Pathology of thyroid glands and anterior pituitary. A, Exemplar hematoxylin and eosin (H&E)-stained thyrotracheal units of a 2-month-old Duoxa^−/− mouse with manifest inspiratory stridor and a WT littermate. B and C, Immunohistochemical detection of TG on thyroid sections from mice in panel A. D and E, Detection of thyrotrophic cells in the anterior pituitary by immunochemical staining of TSH-β subunit. F, Thyroidal expression of selected TSH-responsive genes determined by real-time RT-PCR. ****, P < 0.0001.

Fig. 4.

Thyroidal ¹²⁵I organification.
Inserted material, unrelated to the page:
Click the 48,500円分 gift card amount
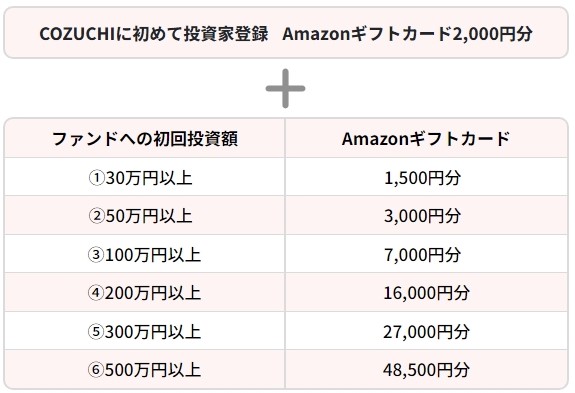Viewport: 575px width, 393px height. coord(426,370)
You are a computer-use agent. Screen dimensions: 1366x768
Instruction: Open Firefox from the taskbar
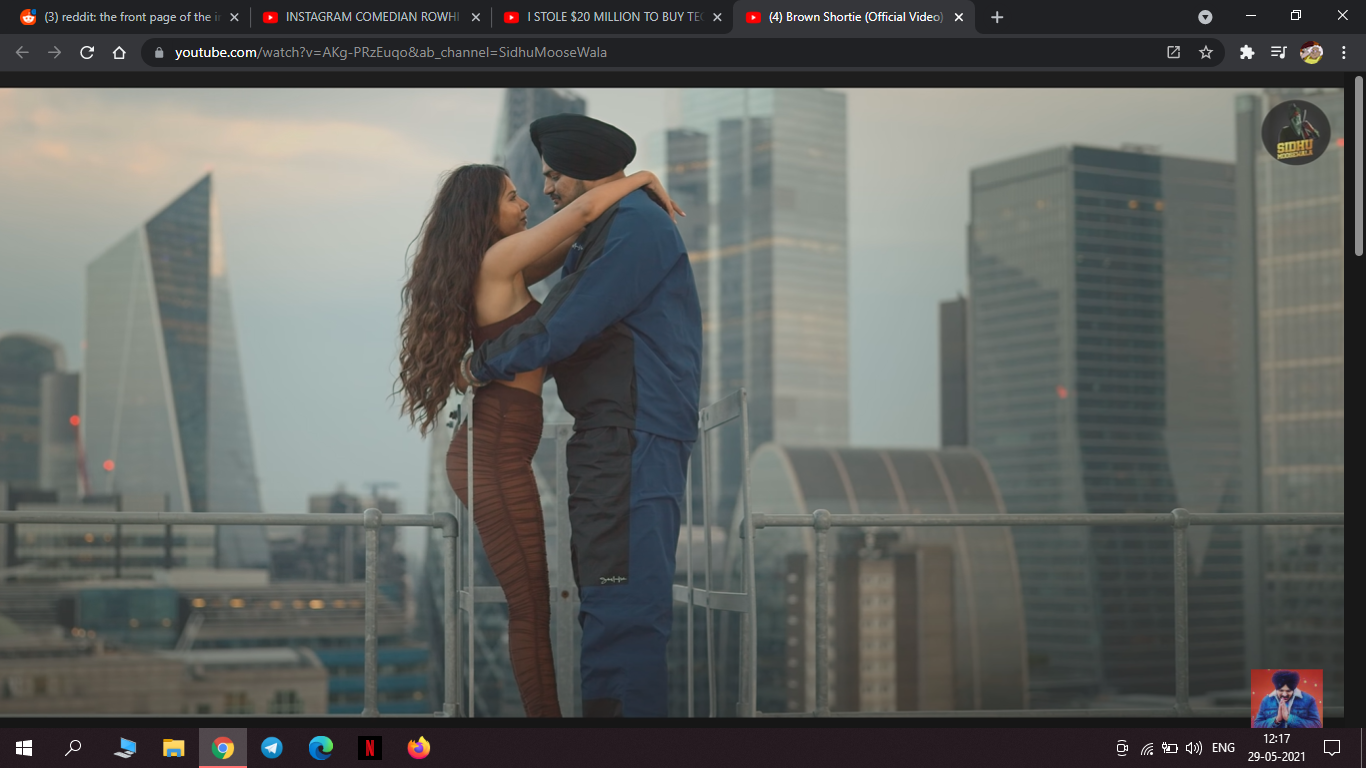click(418, 748)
A, Effect of 2 wk of LID on serum TSH concentrations of WT and Duoxa^−/− mice. B and C, Kinetics of ¹²⁵I distribution in WT and Duoxa^−/− mice. ¹²⁵I activity over the anterior neck (B) and the midsternum (C) was determined using a γ-positioning system. The plots shown are representative curves from individual animals. D, Perchlorate-induced change in ¹²⁵I activity recorded over the anterior neck. Perchlorate was given ip 4 h after administration of ¹²⁵I, and activity over the neck was monitored for 20 min. Representative data from two mice are plotted for each genotype. E, Thyroidal ¹²⁵I activity before (open bars) and 20 min after (black solid bars) administration of ClO₄⁻. Activity of dissected thyrotracheal units was determined using a γ-scintillation counter. Data are expressed in percent of the administered dose (8 μCi/animal). Significant perchlorate-induced loss of thyroidal ¹²⁵I activity was only observed in Duoxa^−/− mice [53.7% washout (95% CI = 22.7–84.8); P = 0.0027], but not WT (+/+) or heterozygous (+/−) animals. F, Perchlorate-induced appearance of ¹²⁵I activity in the circulation. Four hours after injection of ¹²⁵I, blood was collected retroorbitally before and 20 min after administration of KClO₄. Bars represent the perchlorate-induced increase of ¹²⁵I activity in blood, expressed as a percentage of the injected dose. Total blood volume (in milliliters) was estimated to be 7.2% of body weight (in grams) (41). **, P < 0.01; ***, P < 0.001. G, Reducing SDS-PAGE of thyroidal protein extracts (50 μg/lane) from mice on LID. Thyroids were collected at the end of the perchlorate discharge tests. Protein was stained with colloidal Coomassie Brilliant Blue, and ¹²⁵I incorporation was revealed by autoradiography. S and F denote slow and fast migrating forms of TG, respectively (42, 43). Extracts analyzed are from two different WT and Duoxa^−/− mice, respectively. H, Reducing SDS-PAGE of thyroidal protein extracts from mice on an iodine-sufficient diet. Upper panel, Coomassie Blue-stained gel. Lower panel, Western blot probed simultaneously with pan-TG antiserum (green signal) and an antibody specific for iodinated TG (red signal) (38). In the color merge, iodinated and noniodinated forms of TG appear in yellow and green, respectively. Each lane corresponds to protein extract from a different animal.